### Exercise brief
Return every line of the records below as a JSON list of strings, one string per line, with blank lines left out.
════
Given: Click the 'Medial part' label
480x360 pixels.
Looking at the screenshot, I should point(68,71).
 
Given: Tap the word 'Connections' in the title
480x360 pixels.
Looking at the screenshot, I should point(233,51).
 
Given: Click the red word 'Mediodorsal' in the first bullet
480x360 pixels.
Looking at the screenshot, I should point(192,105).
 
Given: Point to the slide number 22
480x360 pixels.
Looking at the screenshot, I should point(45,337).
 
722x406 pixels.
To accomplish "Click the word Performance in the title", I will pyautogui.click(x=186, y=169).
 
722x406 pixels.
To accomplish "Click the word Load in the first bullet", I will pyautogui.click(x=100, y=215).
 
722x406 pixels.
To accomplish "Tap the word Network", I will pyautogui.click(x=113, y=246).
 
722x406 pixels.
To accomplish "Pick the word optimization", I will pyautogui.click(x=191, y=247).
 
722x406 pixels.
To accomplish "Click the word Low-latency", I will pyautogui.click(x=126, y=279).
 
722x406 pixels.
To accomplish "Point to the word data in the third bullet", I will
════
### Complete output
[
  "Given: Click the 'Medial part' label",
  "480x360 pixels.",
  "Looking at the screenshot, I should point(68,71).",
  "Given: Tap the word 'Connections' in the title",
  "480x360 pixels.",
  "Looking at the screenshot, I should point(233,51).",
  "Given: Click the red word 'Mediodorsal' in the first bullet",
  "480x360 pixels.",
  "Looking at the screenshot, I should point(192,105).",
  "Given: Point to the slide number 22",
  "480x360 pixels.",
  "Looking at the screenshot, I should point(45,337).",
  "722x406 pixels.",
  "To accomplish \"Click the word Performance in the title\", I will pyautogui.click(x=186, y=169).",
  "722x406 pixels.",
  "To accomplish \"Click the word Load in the first bullet\", I will pyautogui.click(x=100, y=215).",
  "722x406 pixels.",
  "To accomplish \"Tap the word Network\", I will pyautogui.click(x=113, y=246).",
  "722x406 pixels.",
  "To accomplish \"Pick the word optimization\", I will pyautogui.click(x=191, y=247).",
  "722x406 pixels.",
  "To accomplish \"Click the word Low-latency\", I will pyautogui.click(x=126, y=279).",
  "722x406 pixels.",
  "To accomplish \"Point to the word data in the third bullet\", I will"
]